Siena, 4 marzo 2018 - Non si può certo dire che questo sia un periodo fortunato. Per quanto la neve sia bella da vedere, romantica e, in un certo senso anche magica, riuscendo a rendere tutto quello che ricopre più affascinante, di una bellezza quasi surreale, in alcuni casi (come in questo) quando gli aspetti negativi superano quelli positivi, fa venir voglia di primavera. Il maltempo di questi giorni, infatti, ha creato più danni e disagi del previsto, portando dietro di sè uno strascico non indifferente.

Le ultime ‘vittime’ sono gli ascensori del terminal di via Lombardi, quelli che collegano la stazione alla fermata degli autobus. Lì le infiltrazioni d’acqua, oltre alla muffa sulle pareti che sembra esserci da più tempo, ha creato problemi ben più grandi mandando fuori servizio gli ascensori. E’ accaduto durante la giornata di giovedì e sono tuttora inattivi. A dare la brutta notizia ai cittadini, un foglio attaccato accanto agli ascensori che avvisa del guasto e l’accesso bloccato da una catena.

"Dal primo intervento dei tecnici – fanno sapere da Siena Parcheggi – è emerso che il guasto è dovuto alle infiltrazioni di acqua, dovute alla neve e alla pioggia di questi giorni, che hanno allagato la fossa dei vani ascensori. Essi sono bloccati al piano più basso e occorre una manovra particolare che può fare solo la ditta specializzata che si occupa della manutenzione. Tale ditta interverrà domani – continuano – e soltanto dopo il sollevamento e l’aspirazione dell’acqua sarà possibile capire l’entità del danno e la tempistica per la rimessa in funzione». Non si sa ancora nulla, quindi. Non si conosce il danno e, quindi, quanto tempo ci vorrà per riportare in funzione i due ascensori. Fino ad allora ai cittadini e ai turisti che sbucano da questa parte della stazione, non rimane altro che utilizzare le scale pedonali, sperando che non continui a piovere come ieri perchè a quel punto si dovrà prestare molta attenzione a non scivolare.
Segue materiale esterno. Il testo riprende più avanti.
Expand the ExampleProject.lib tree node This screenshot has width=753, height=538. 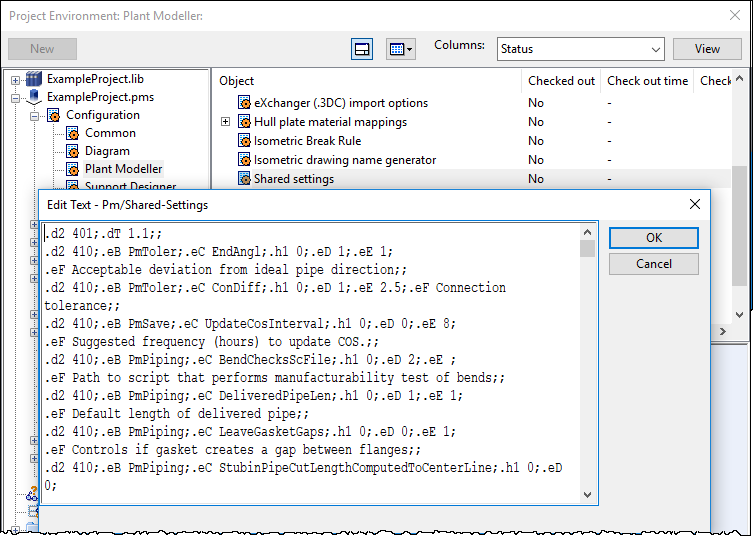[16, 79]
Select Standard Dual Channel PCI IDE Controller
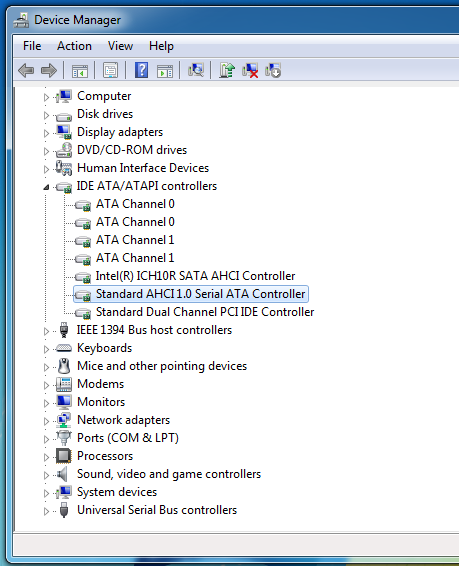Screen dimensions: 459x566 205,312
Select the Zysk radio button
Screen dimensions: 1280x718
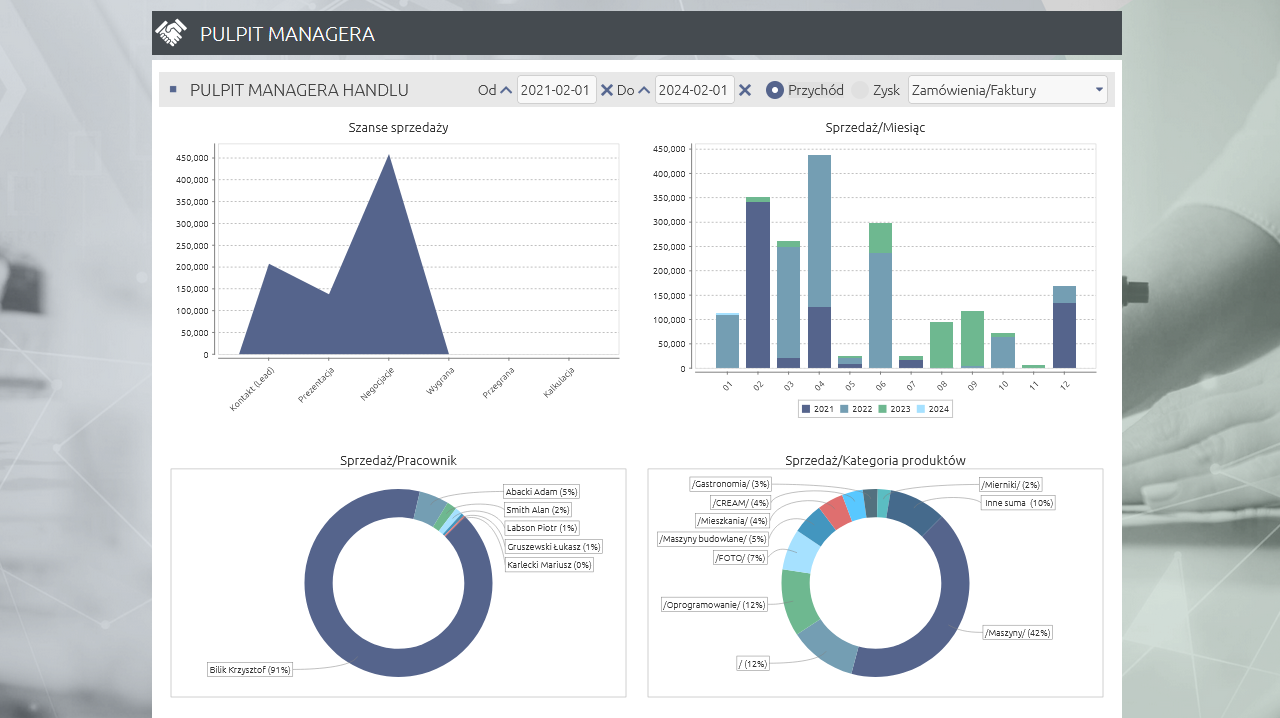[860, 90]
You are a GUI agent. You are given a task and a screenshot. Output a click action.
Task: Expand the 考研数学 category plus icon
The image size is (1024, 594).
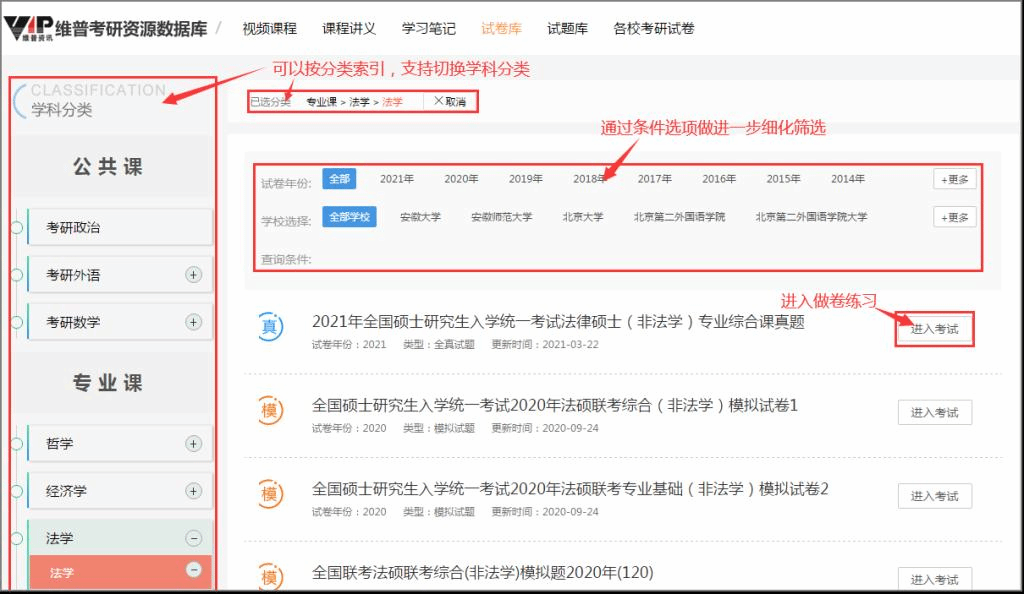(x=194, y=322)
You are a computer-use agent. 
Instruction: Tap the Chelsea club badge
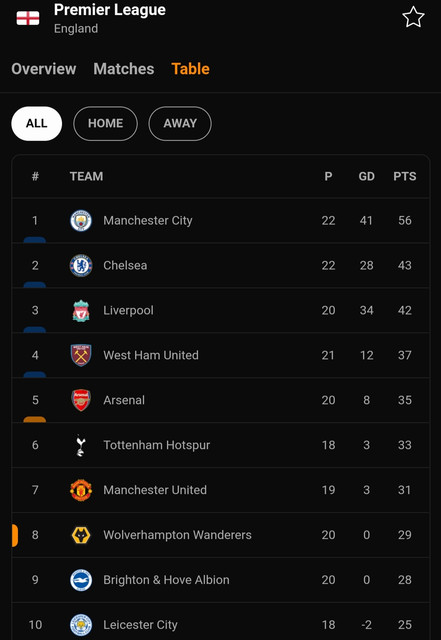point(81,265)
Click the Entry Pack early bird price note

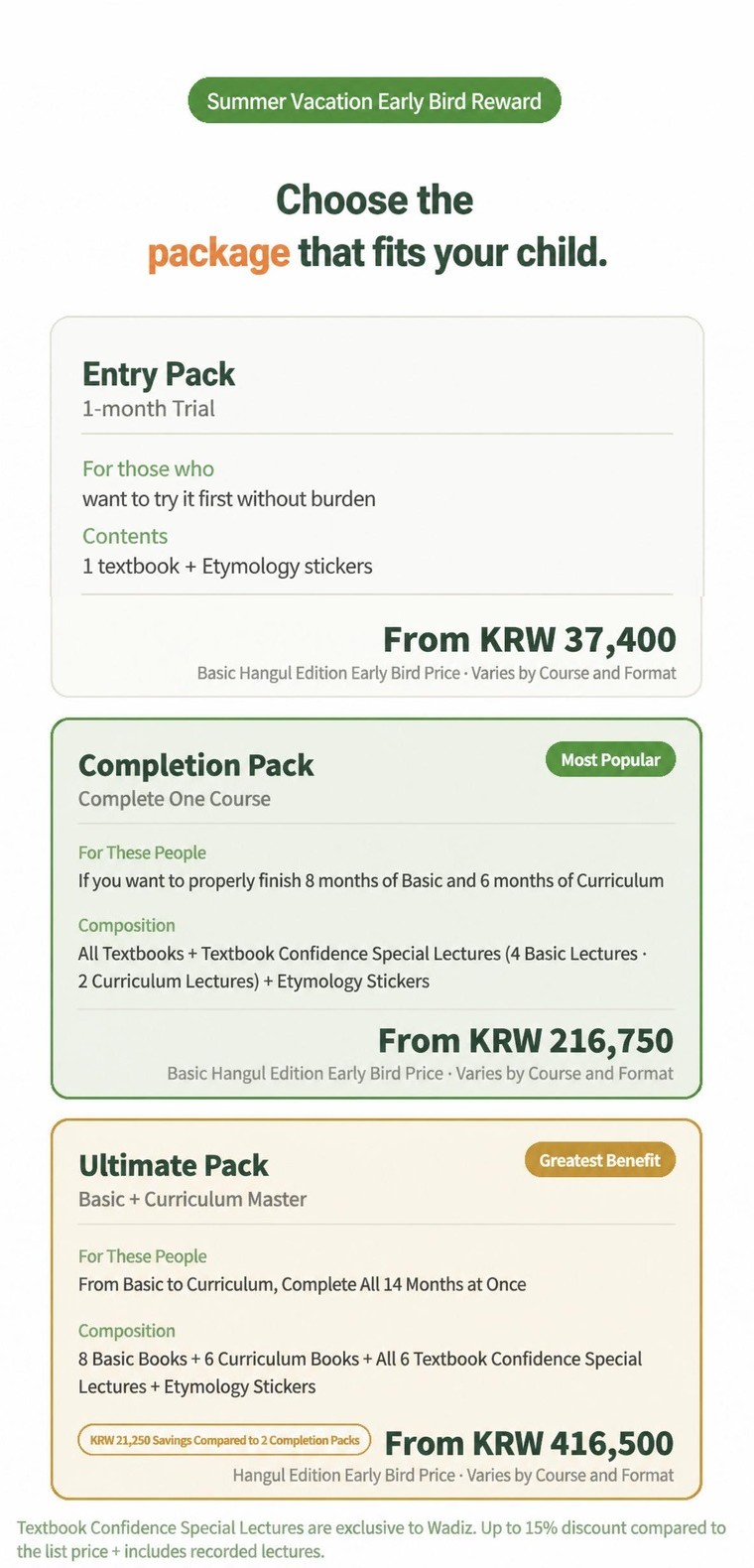pyautogui.click(x=437, y=673)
A causa della forte pioggia, infatti, le scale anche ieri erano piuttosto pericolose e ardue, soprattutto per chi aveva con sè una valigia. Quindi cautela e, piccola raccomandazione soprattutto per i forestieri che non conoscono la nostra città, occhi chiusi. Meglio non guardare tutti i murales che ‘decorano’ le pareti circostanti, vedere opere che potrebbero confondersi tra il vasto patrimonio artistico cittadino. Per non parlare poi della sporcizia che si trova intorno ai binari. Se per caso, una volta arrivati in cima, dovesse cascarvi l’occhio verso il basso, su quella grande quantità di bottiglie, cartacce, qualche cestino delle bici di ‘Si Pedala’, allora vi potreste fare un’idea sbagliata di Siena. Vi potrebbe passare la voglia di continuare la vostra visita, vorreste fare marcia indietro, il che sarebbe veramente un peccato. Siena è anche, e soprattutto, altro.